THE PROBLEM: Reproduce character for character the portion of the items that opens with the line containing "Task: Expand the" and closes with the line containing "Action: click(x=542, y=170)", both boundary lines included.

────

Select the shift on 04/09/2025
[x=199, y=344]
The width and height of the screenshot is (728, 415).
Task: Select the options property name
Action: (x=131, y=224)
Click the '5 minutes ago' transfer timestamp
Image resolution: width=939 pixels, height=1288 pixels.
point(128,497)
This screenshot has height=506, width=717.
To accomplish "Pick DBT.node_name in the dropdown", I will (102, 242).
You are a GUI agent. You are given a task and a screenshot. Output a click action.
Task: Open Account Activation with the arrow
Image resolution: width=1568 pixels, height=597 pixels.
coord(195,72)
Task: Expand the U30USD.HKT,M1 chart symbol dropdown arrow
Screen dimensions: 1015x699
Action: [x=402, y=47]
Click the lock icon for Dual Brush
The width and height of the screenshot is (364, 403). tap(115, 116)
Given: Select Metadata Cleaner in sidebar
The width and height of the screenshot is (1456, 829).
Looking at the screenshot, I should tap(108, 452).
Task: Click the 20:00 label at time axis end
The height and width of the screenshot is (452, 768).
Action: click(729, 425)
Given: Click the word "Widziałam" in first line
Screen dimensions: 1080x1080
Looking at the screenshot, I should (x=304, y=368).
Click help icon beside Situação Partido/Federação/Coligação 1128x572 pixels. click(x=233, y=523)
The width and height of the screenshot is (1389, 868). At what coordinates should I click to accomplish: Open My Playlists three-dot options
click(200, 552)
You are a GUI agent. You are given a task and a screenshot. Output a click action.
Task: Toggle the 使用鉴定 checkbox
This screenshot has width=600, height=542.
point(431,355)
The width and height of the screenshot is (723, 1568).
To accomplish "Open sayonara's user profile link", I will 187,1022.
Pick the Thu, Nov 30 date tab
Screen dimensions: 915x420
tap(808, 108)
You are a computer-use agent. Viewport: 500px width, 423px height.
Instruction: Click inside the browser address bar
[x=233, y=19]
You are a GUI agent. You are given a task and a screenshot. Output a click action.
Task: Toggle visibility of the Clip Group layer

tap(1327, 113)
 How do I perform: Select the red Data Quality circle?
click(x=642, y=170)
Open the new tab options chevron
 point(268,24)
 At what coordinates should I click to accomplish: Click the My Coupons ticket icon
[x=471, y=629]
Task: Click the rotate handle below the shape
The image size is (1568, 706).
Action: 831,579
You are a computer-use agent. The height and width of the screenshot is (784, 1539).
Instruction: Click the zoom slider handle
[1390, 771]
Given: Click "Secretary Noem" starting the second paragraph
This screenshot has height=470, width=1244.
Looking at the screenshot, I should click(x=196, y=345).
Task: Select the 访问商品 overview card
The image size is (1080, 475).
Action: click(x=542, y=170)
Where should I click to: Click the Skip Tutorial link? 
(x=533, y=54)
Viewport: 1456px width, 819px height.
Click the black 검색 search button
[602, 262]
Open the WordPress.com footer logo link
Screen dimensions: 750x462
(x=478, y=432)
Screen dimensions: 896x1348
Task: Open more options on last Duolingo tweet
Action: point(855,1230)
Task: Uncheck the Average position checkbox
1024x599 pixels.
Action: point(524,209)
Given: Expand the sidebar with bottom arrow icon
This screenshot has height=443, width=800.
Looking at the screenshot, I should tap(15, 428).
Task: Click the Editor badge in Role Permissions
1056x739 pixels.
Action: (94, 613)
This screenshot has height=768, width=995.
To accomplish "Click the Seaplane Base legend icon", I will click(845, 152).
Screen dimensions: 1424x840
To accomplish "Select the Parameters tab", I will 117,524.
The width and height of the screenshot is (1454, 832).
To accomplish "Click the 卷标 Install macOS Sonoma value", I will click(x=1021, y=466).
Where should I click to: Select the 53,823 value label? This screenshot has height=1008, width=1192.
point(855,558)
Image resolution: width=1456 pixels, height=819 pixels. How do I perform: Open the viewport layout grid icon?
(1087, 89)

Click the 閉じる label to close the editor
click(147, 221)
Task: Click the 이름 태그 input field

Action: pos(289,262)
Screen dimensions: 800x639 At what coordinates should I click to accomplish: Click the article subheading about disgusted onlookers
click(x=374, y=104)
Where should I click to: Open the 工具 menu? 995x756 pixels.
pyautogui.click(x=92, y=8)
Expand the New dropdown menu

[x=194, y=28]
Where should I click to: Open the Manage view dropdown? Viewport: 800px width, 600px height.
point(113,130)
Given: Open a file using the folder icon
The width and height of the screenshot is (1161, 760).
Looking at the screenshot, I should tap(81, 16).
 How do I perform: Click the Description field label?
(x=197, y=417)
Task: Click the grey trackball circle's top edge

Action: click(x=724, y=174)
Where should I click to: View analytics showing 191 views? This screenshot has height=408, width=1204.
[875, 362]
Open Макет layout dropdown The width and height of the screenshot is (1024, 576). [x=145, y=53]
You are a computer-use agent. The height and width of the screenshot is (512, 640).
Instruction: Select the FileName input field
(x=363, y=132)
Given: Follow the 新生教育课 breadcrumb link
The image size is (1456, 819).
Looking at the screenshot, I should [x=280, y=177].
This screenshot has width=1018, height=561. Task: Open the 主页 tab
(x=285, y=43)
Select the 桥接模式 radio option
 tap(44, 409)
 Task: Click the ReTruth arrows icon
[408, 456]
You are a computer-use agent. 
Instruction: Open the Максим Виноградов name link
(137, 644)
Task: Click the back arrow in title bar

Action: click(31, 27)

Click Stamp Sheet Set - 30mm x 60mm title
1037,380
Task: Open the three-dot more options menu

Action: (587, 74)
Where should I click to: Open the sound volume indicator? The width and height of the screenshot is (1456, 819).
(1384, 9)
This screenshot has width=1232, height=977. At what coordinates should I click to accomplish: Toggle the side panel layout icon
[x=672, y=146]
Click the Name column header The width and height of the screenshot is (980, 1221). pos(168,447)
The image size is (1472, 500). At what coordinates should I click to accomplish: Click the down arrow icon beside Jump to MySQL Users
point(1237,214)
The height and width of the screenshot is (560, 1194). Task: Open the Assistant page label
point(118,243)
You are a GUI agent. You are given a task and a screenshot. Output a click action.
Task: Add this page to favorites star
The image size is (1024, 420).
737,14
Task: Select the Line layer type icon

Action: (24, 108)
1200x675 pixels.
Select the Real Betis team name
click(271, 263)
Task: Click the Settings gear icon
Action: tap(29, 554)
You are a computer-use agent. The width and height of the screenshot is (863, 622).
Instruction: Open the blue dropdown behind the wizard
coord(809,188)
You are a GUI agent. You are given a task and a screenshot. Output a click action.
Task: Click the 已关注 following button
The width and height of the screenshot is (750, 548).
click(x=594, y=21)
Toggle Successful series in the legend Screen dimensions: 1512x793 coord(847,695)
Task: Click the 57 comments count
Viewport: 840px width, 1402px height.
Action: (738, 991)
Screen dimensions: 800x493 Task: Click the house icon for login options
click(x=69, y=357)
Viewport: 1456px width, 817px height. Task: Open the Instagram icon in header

────

ANSWER:
Task: Expand the U30USD.HKT,M1 chart symbol dropdown arrow
Screen dimensions: 1015x699
Action: [x=402, y=47]
Click the lock icon for Dual Brush
The width and height of the screenshot is (364, 403). tap(115, 116)
Given: Select Metadata Cleaner in sidebar
The width and height of the screenshot is (1456, 829).
Looking at the screenshot, I should tap(108, 452).
Task: Click the 20:00 label at time axis end
The height and width of the screenshot is (452, 768).
Action: click(729, 425)
Given: Click the word "Widziałam" in first line
Screen dimensions: 1080x1080
Looking at the screenshot, I should (x=304, y=368).
Click help icon beside Situação Partido/Federação/Coligação 1128x572 pixels. click(x=233, y=523)
The width and height of the screenshot is (1389, 868). At what coordinates should I click to accomplish: Open My Playlists three-dot options
click(200, 552)
You are a GUI agent. You are given a task and a screenshot. Output a click action.
Task: Toggle the 使用鉴定 checkbox
This screenshot has width=600, height=542.
point(431,355)
The width and height of the screenshot is (723, 1568).
To accomplish "Open sayonara's user profile link", I will 187,1022.
Pick the Thu, Nov 30 date tab
Screen dimensions: 915x420
tap(808, 108)
You are a computer-use agent. Viewport: 500px width, 423px height.
Instruction: Click inside the browser address bar
[x=233, y=19]
You are a GUI agent. You are given a task and a screenshot. Output a click action.
Task: Toggle visibility of the Clip Group layer

tap(1327, 113)
 How do I perform: Select the red Data Quality circle?
click(x=642, y=170)
Open the new tab options chevron
 point(268,24)
 At what coordinates should I click to accomplish: Click the My Coupons ticket icon
[x=471, y=629]
Task: Click the rotate handle below the shape
The image size is (1568, 706).
Action: 831,579
You are a computer-use agent. The height and width of the screenshot is (784, 1539).
Instruction: Click the zoom slider handle
[1390, 771]
Given: Click "Secretary Noem" starting the second paragraph
This screenshot has height=470, width=1244.
Looking at the screenshot, I should click(x=196, y=345).
Task: Select the 访问商品 overview card
The image size is (1080, 475).
Action: click(x=542, y=170)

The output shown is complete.